New book on Gay Byrne

20 Nov 2015
‘If you grow up in Ireland, you are never going to be as famous as Gay Byrne’ (Bono, U2).

It is no exaggeration to call Gay Byrne a colossus of Irish broadcasting according to UCC historian Dr Finola Doyle-O'Neill in her book The Gaybo Revolution - How Gay Byrne challenged Irish society. 

Throughout the latter half of the twentieth century, as host of both the Late Late Show and the Gay Byrne Show, he played a seminal role in the shift in Irish society and culture from a largely Church-dominated society of the 1960s to the modern multicultural Ireland of today. He set the template for the talk show in Ireland, both on radio and television.

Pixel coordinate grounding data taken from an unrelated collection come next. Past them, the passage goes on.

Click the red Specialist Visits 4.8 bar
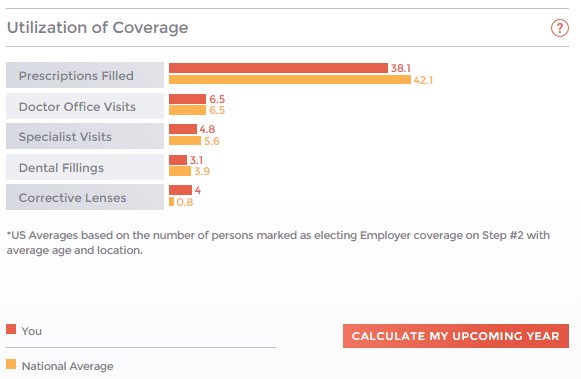 point(183,129)
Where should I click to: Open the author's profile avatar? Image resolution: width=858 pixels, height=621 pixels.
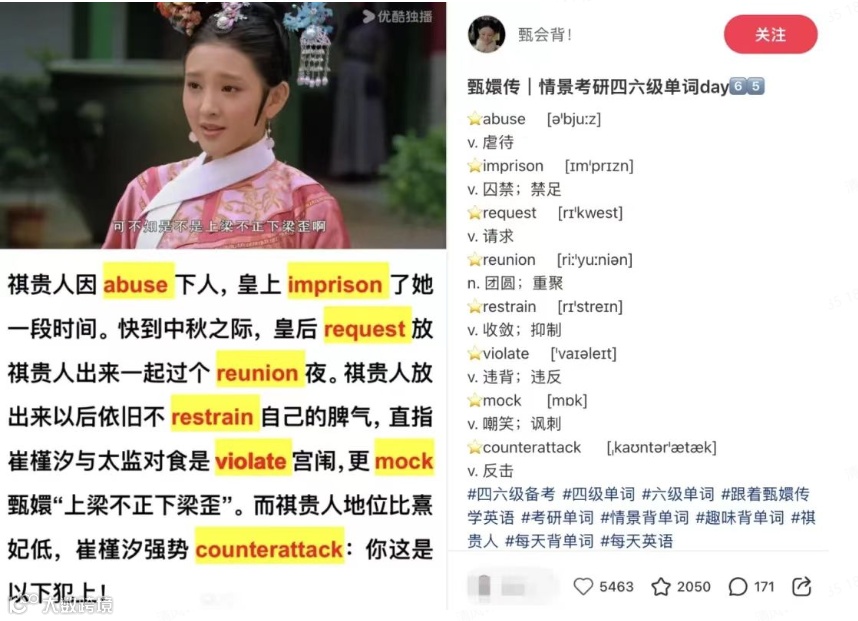(x=486, y=34)
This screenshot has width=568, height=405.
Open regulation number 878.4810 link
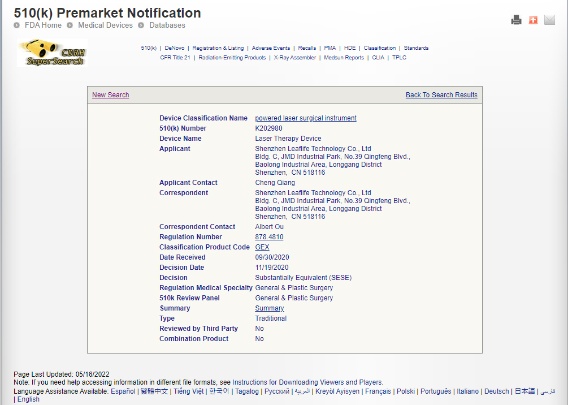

Reviled and revered in equal measure, Gay Byrne has been referred to as ‘the great window-opener’ and a ‘father confessor’ to the nation, even a ‘media lay priest’. He shone a spotlight on some of the darkest and most taboo areas of Irish life, and he got the nation talking about them.  His influence in single-channel Ireland is undeniable. Using letters to the editor, media articles, recent studies of Irish culture, quotes from Byrne himself and a re-examination of the original broadcasts, The Gaybo Revolution explores how Byrne and his talk shows provided a forum for popular debate, and acted as catalysts for change in Irish life. Examining controversies that shocked the nation, such as ‘the Bishop and the Nightie’ affair, the development of the Irish Women’s Liberation Movement, the letters following the death of Ann Lovett, and the seminal interviews with Annie Murphy, Pádraig Flynn, Gerry Adams and Terry Keane, Finola Doyle O’Neill takes us on a journey through Ireland’s recent past.

In the final section of the book, the modern history of the Late Late Show, the development of Irish TV and radio talk shows in the post-Byrne era and the contrasting nature of TV talk shows in the UK and US are explored.

The Gaybo Revolution will appeal to all those who wish to understand the evolution of Irish society and culture in the late twentieth century.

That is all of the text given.